Agents today feel like LLMs did two years ago. Some of us are convinced that the world will change, that agentic systems will take over the things we do, while some more of us are just as convinced that they can do nothing but make slop.
The problem is randomness and path dependence. This is the same reason that shipping agentic performance in production is difficult. It's why companies still have small, irreplicable groups of people who can do superhuman things with Claude Code, but no way to scale that capability.
When they first became intelligent enough to be useful, Large language models were unwieldy, unpredictable and imprecise. The tiniest changes in instructions would cause wild erratic swings in behavior. They would be confused in strange ways, and fail at the simplest of tasks.
Yet somehow they showed sparks of AGI that promised a different world - if we could wrangle these intelligences and learn to work with them, we could do things that computers had never been able to do.
Imagine programs that did what was meant instead of what was written, to read and write complex human language, solve complex problems, plan and reason - things that we've only ever known a singular species to be capable of. To those of us that jumped into this difficult problem, it was worth helping them help us.

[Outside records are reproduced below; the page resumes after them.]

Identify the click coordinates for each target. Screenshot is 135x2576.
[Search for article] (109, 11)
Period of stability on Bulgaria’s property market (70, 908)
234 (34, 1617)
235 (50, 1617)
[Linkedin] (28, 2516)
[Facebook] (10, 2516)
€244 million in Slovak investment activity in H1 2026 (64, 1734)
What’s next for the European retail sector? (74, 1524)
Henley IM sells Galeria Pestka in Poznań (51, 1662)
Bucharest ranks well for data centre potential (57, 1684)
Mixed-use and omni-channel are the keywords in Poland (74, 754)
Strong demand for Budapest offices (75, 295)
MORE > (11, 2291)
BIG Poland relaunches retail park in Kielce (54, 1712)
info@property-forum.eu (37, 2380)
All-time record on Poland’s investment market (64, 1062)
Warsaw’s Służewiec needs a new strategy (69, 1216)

In two years, we've come pretty far. LLMs - as a single API call in a larger system - are now much more tractable. In that time,
- Improved post-training methods have produced more reliable models that don't break when we ask for JSON.
- Better fine-tuning and RL has increased prompt adherence, to the point where we now routinely have multi-page instructions.
- We've begun to figure out how to make them safer without lobotomizing them entirely.
- We figured out how to track regressions and rely on performance from models with evals.
As with a lot of things, what began as art and wizardry - with magic incantations and llm whisperers - is becoming a science.
Agentic loops have once again reset the timeline.

The agent (llm + tools + loop) has become the new primitive, replacing the LLM call.
All of the problems of yesteryear are back:
- Contexts (which were getting large for a single LLM call) are now insufficient for hundreds of looping tool results.
- Measuring reliability is once again difficult. Agents are extremely path dependent, and a single wrong turn can have compounding errors.
- Tests and runs are expensive again.
- Evals are back to being an art. Single-turn LLM evals had been partially tamed with model-as-a-judge research, but evaluating agentic performance requires brand new reward measurement systems.
- Temperature control is gone, and reasoning models introduce more variability in output trading off intelligence. Magic incantations are back.
Yet the same sparks of AGI shine through. In the place of programs that could understand what we mean, we have agents that can understand, question, reason, implement, critique and refine all on their own. If a single LLM call could extract information from a file, an agent could organize and unify a folder - maybe some day a data lake.
Once again, we have the same questions. How do we use these things? How do we make them reliably useful for ourselves? How do we make that value reproducible for the humans around us?
It's going to be an interesting 2026.